-- Opening Marker --

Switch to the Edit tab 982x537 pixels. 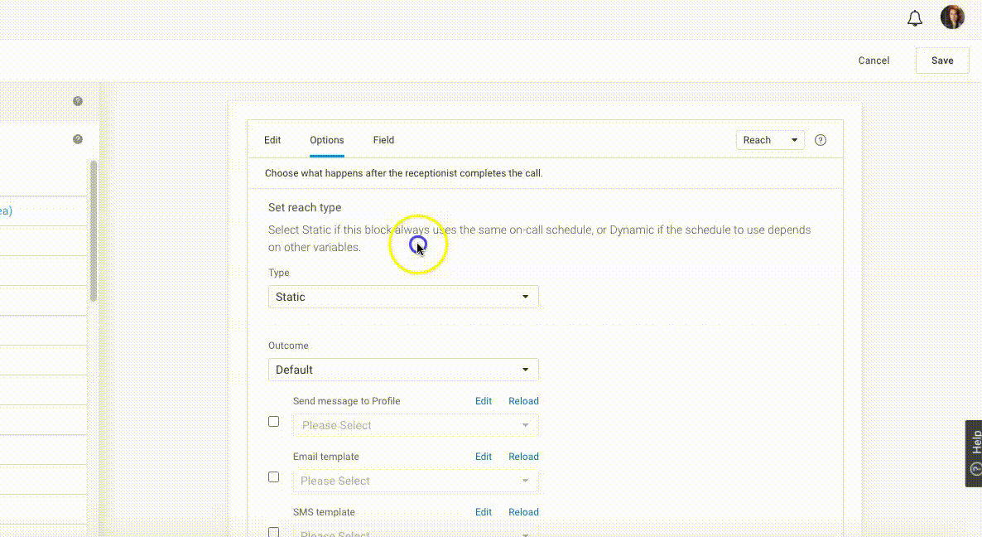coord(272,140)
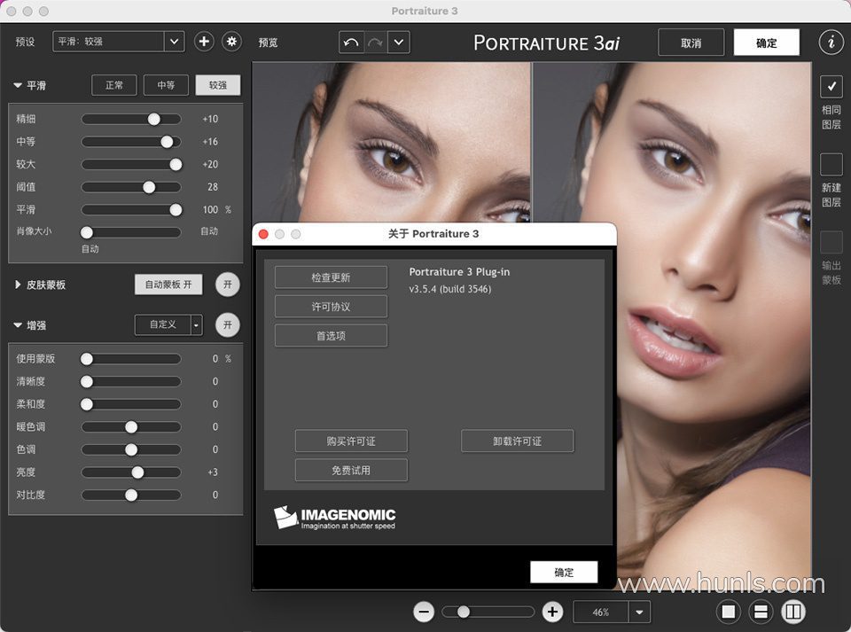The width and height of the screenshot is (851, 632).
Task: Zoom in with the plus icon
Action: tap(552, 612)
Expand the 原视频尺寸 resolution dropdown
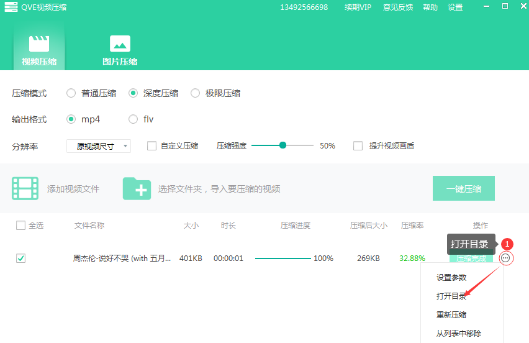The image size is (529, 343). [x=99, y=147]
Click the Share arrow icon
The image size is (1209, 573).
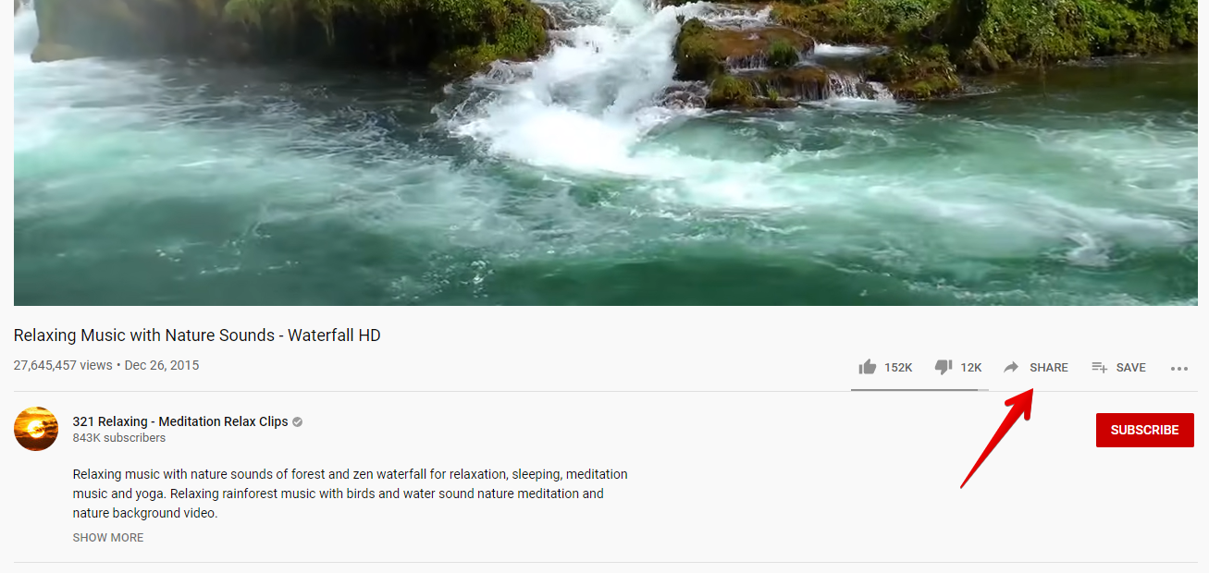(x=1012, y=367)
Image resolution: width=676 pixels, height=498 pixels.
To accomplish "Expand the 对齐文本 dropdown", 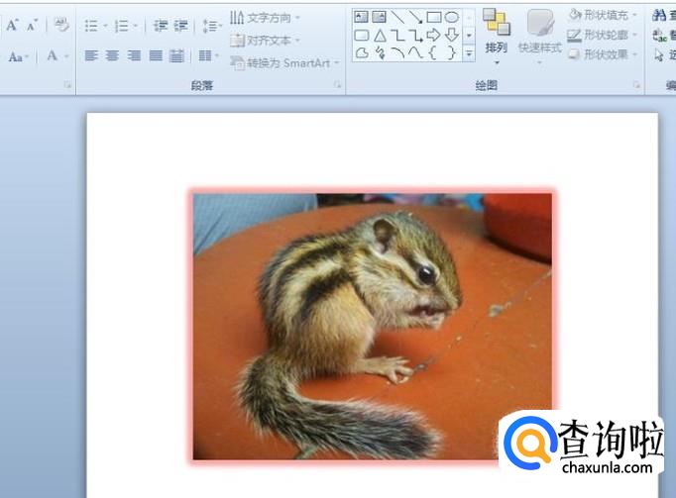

-- Closing Marker --

Give again, exactly as written, the lines from the one with "Click the Share arrow icon" through the last line of the entries above, but skip the pictures.

## SOLUTION TO THE EXERCISE
Click the Share arrow icon
The image size is (1209, 573).
(x=1012, y=367)
Image resolution: width=676 pixels, height=498 pixels.
To accomplish "Expand the 对齐文本 dropdown", 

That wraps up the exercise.